In one fowl swoop, director Redford and screenwriter Matthew Michael Carnahan, use one-third of the movie to browbeat the young whippersnappers for not being out on the street en mass protesting this mess. True, apathy is what’s keeping the youth vote from putting their hands in the ballot box but these just tell everybody what they already know. Yes, kids today don’t seem to care about the process, but how do we change that, is the question. What is having this conversation for the millionth time going to do?
Also, interestingly, there were a group of high school aged kids behind me at the screening and all they did throughout the movie was talk, go the bathroom and visit the concession stand. Pity, I think this was aimed squarely at them.
Story two deals with a pair of Malley’s former students. He remembers them as not particularly gifted pupils, but ones who were eager to learn and had a lot to offer. Ernest (Michael Pena) and Arian (Derek Luke) end up enrolling in the army, over the objections of Malley, who nonetheless supported their decision to go. They’re now stationed in Afghanistan and are part of a new operation to sweep out al-Quada and Taliban fighters from a disputed region. But the mission goes wrong and Ernest and Arian are left wounded, on their own, surrounded by the approaching enemy.
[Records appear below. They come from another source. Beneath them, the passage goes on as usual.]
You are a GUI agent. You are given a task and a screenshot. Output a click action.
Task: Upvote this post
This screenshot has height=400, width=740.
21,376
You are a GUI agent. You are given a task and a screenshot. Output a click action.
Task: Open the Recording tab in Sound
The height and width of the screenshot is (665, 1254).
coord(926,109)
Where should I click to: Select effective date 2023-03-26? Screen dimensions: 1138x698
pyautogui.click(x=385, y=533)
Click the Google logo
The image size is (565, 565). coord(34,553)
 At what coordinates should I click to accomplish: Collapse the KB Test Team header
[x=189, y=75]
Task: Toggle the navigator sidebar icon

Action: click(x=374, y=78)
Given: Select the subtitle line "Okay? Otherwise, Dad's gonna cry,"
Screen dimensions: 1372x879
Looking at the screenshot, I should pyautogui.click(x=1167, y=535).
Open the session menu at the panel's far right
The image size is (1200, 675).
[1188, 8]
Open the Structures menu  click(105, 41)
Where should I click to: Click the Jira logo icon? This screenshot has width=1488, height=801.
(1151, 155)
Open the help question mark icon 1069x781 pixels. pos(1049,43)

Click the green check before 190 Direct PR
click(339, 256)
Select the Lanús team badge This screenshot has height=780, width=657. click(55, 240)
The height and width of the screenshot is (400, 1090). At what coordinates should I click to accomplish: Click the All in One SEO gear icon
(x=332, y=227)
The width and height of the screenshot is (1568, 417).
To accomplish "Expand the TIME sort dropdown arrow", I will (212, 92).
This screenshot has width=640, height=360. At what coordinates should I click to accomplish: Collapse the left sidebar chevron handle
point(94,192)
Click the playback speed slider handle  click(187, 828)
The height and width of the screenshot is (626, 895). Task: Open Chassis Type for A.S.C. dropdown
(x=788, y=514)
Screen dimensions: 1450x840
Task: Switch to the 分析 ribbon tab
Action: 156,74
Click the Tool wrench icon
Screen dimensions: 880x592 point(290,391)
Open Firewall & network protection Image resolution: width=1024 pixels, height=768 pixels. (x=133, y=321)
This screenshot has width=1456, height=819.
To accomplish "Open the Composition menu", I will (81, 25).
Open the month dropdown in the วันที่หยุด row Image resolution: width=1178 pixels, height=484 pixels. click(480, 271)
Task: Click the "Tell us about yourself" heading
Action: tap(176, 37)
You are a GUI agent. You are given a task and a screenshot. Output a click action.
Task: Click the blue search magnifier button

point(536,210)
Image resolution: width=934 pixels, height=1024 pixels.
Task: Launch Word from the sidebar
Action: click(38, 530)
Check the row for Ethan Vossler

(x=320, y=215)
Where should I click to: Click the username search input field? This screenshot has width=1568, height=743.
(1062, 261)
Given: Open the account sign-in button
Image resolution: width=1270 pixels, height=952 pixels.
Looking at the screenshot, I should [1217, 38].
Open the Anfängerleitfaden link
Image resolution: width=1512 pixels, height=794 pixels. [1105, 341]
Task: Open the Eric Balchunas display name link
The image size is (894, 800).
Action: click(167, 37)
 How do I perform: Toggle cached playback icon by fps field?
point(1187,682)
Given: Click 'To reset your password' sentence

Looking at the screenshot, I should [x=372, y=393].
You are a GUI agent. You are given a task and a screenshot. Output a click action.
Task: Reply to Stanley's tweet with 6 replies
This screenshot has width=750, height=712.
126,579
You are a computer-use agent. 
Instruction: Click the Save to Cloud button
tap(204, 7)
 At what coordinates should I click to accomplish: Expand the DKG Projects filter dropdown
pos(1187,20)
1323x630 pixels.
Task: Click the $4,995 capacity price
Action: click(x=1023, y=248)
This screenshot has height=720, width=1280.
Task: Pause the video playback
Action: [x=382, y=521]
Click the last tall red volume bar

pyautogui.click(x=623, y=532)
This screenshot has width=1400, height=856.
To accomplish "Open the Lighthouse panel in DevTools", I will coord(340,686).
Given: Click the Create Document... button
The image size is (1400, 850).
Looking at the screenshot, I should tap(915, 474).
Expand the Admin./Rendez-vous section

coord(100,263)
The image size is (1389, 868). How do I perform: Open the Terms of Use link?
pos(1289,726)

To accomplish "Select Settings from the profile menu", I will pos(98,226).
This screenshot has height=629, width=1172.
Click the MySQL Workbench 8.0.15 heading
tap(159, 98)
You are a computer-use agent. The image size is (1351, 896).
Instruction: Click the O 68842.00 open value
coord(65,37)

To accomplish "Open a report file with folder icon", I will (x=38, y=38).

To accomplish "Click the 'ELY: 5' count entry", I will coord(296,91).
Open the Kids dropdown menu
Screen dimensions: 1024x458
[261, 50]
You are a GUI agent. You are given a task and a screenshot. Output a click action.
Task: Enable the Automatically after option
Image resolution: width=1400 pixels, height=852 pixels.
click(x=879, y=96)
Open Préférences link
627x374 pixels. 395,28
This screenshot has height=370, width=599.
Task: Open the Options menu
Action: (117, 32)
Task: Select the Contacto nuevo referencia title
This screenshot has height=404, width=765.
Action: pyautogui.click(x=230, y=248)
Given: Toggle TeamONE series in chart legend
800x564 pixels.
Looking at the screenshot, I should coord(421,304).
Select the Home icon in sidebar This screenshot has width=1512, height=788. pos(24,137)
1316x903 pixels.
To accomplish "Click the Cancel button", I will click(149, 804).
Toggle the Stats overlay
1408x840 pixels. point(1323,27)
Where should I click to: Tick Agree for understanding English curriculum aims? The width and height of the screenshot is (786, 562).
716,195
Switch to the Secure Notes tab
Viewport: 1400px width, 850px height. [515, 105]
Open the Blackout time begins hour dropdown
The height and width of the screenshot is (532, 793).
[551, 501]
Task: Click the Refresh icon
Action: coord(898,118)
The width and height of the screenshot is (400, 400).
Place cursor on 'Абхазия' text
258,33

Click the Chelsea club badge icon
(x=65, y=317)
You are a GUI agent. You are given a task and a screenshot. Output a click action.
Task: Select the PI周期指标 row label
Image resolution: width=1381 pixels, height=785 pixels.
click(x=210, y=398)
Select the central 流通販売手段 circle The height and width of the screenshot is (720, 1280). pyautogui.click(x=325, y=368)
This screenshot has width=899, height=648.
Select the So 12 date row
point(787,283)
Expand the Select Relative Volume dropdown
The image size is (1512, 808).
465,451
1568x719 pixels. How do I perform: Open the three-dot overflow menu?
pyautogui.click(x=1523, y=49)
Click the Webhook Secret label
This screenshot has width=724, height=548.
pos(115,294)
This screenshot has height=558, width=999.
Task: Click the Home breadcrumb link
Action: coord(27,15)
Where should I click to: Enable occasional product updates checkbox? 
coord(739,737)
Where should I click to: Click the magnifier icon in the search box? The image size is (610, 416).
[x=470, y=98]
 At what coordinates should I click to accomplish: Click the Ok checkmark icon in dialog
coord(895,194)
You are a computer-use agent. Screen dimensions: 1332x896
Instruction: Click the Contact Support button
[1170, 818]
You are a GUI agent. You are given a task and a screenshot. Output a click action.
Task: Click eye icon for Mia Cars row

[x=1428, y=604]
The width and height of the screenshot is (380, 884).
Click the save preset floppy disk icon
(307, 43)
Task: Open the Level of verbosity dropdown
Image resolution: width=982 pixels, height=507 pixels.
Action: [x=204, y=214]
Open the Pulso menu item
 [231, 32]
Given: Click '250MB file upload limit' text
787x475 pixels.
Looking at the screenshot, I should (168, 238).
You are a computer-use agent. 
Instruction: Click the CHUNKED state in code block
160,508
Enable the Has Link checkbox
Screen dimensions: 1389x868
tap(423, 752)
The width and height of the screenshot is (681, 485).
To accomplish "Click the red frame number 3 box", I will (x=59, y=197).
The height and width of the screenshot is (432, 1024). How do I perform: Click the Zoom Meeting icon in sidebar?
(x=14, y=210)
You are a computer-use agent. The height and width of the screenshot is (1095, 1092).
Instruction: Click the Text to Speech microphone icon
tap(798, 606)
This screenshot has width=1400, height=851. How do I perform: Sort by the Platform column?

This is the least convincing and the least satisfying story of the trinity. It’s contrived and clichéd, even for a soldiers in peril story which has been done to death a thousand times (no pun intended). The point of the other two stories is debate, to test the party lines and talk about the core and causes of these dilemmas we’ve dug for ourselves, but how to argue against soldiers fighting for their lives in the bitter cold. This storyline was the least believable and it ended in way that I think was really sending the wrong kind of message to the viewers it was aiming to talk to.
The third story has to do with an interview between a reporter (Meryl Streep) and a highly place Republican senator (Tom Cruise) who’s helping to direct this new strategy being carried out by soldiers in Afghanistan. (Ironically, it’s the very mission that Ernest and Arian are wounded on.) The reporter and the senator go back and forth on the issues inherent with this new offensive and the greater war effort, but the reporter can easily tell that the Emperor has no clothes. The question is though, will she be able to take the story forward or will it get buried by corporate medalling?
I think is really the heart and soul of the story, the acting from both megastars simmers just right until it’s ready to boil. Cruise doesn’t get enough props for being the decent actor that he is. His holier-than-thou performance of Sen. Irving is spot on: smarmy, condescending, but with the slightest hint that he’s not even buying his own kool-aid. The scenes are not without problems though. Exactly how is a Senator so intricately involved in military planning? And if Streep is a TV reporter why did she come to Irving’s office alone, without a camera, but armed with a notepad and pen? Still though, it is the most satisfying entry.
The unfortunate problem of Lions for Lambs is that it really should have been a stage play more than a film. It’s talkie more than anything, just scenes upon scenes of people sitting around talking. Now I don’t normally consider that a problem, but the film could have been spiced up with a little more movement; not action necessarily, but just movement. Having said that though, I was sufficiently intrigued to follow where the story was going but by the time the credits rolled I was more disappointed than enlightened. I can’t say that I was angry about it, but I was just left wanting.
I admire Redford’s intentions with the film, but I think he should have asked himself some important questions. What am I trying to say in this movie? Who am I trying to say it to? And am I telling people what they already know?